Démarre alors une petite routine qui va durer plusieurs semaines. Le matin, Samuel achète pour 200 000 euros de quotas aux Pays-Bas. Hors taxes. Le temps qu’ils apparaissent sur le compte de quota de Nathan, et hop il les revend via V. sur Bluenext. Sur son compte de quota, il n’y a plus rien. Sur son compte en banque à la Caisse des Dépôts, en revanche, il a gagné 20 000 euros. Les bénéfices sont rapidement virés au Royaume-Uni, puis vers la Chine, Macao, Hong Kong, où ils ne restent que quelques heures avant d’aller alimenter des comptes en Israël et à Dubaï. Tout simplement.

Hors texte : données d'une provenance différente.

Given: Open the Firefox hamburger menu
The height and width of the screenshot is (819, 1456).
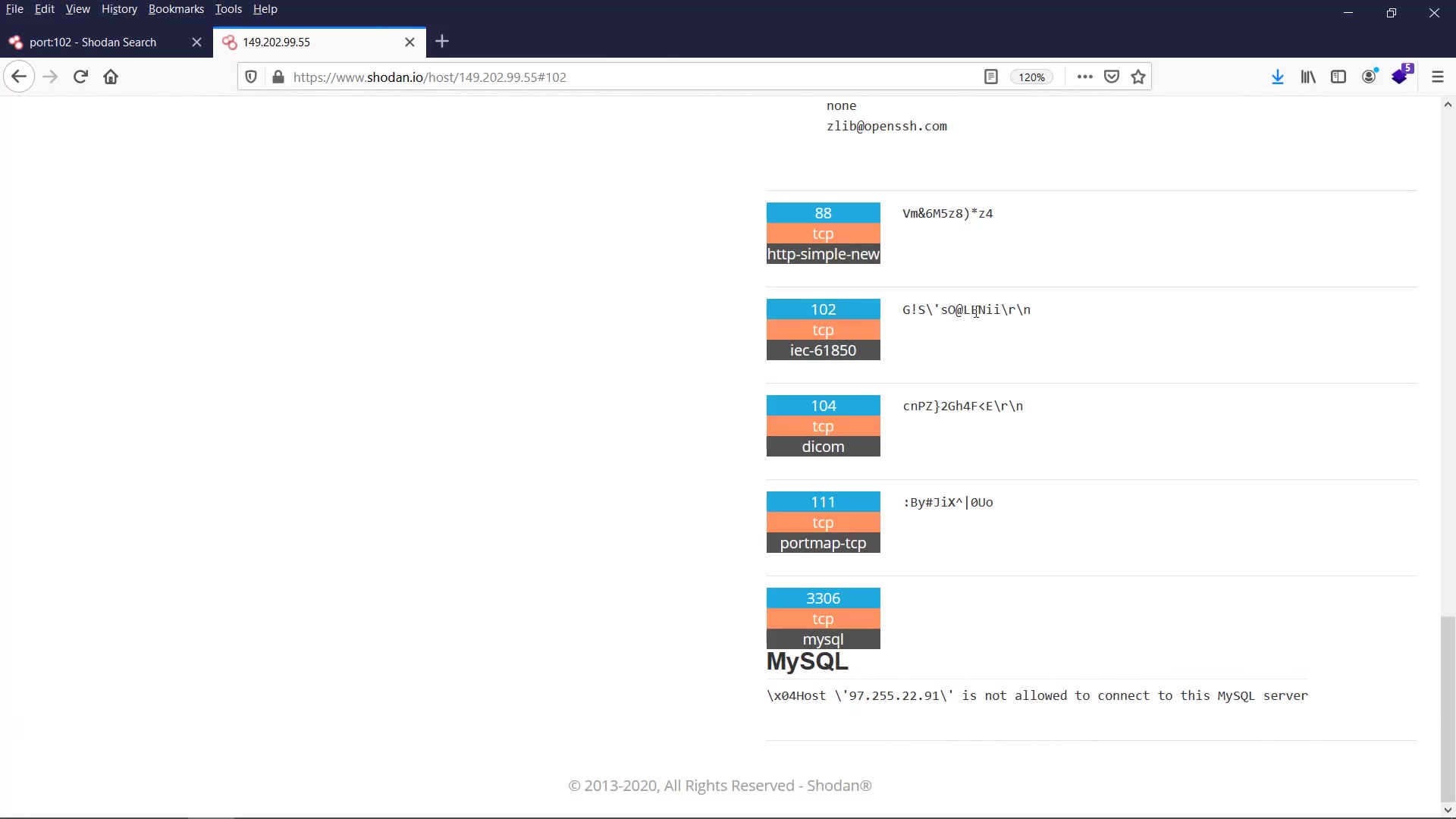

Depuis quelque temps, le défilé des visiteurs étranges s’accélère. Un jour, c’est une jeune femme très chic venue de Lyon en TGV qui débarque avec ses valises Vuitton et deux gardes du corps. Elle vient pour vider des valises pleines de billets. Pas vraiment pour acheter des vêtements. Il est plutôt question de lessive… Liquide contre chèque, une histoire vieille comme le monde. Parfois, quelques dizaines de jeans sont échangés à cette occasion. Parfois non. Mais tout le monde s’y retrouve. L’argent est blanchi, l’intermédiaire garde une petite prime, et envoie les fonds dans une banque à l’étranger. Il peut alors créditer les comptes de ces drôles de clients, en Suisse, sur l’ile de Mann, au Luxembourg : aucun risque que les fonds ne soient un jour tracés.
Beaucoup de « mecs du CO2 » sont entrés rapidement en contact avec Fabrice, et c’est normal. Ils ont vraiment besoin d’un pro des lessiveuses. C’est quand même plus sûr, vu les sommes en jeu. Mais du coup, les transactions s’accélèrent.
Des loubards pas très clairs déboulent en moto. Des chinois, des voitures officielles… Nathan en a le tournis.
À chaque fois, c’est la même histoire : il faut compter les billets, les planquer dans le toit de l’entrepôt. Il sera toujours temps d’aller les déposer sur un compte plus tard. Les montants atteignent 200 000 euros par semaine. Impossible de tenir le rythme, du coup l’argent est planqué. En attendant. Dans le XVIIe, le restaurant, au sous-sol, offre une bonne cachette, suffisamment centrale… en attendant de trouver une solution. Ces montagnes de liquide rendent la situation dangereuse, Nathan le sait. Raph est nerveux, il subit des pressions de ses partenaires, des nouveaux avec lesquels il aurait mieux valu ne pas trop travailler. Il est maintenant en affaires avec des Gitans qui lui ont proposé d’évacuer une partie des billets hors de France. À l’ancienne, dans des sacs de sport. Vu le nombre de personnes au courant, Nathan sait qu’ils courent un double risque : la prison, s’ils sont pris par les flics ; une balle, si un de leurs nouveaux partenaires s’énerve. La tournure prise par les évènements dépasse tout le monde.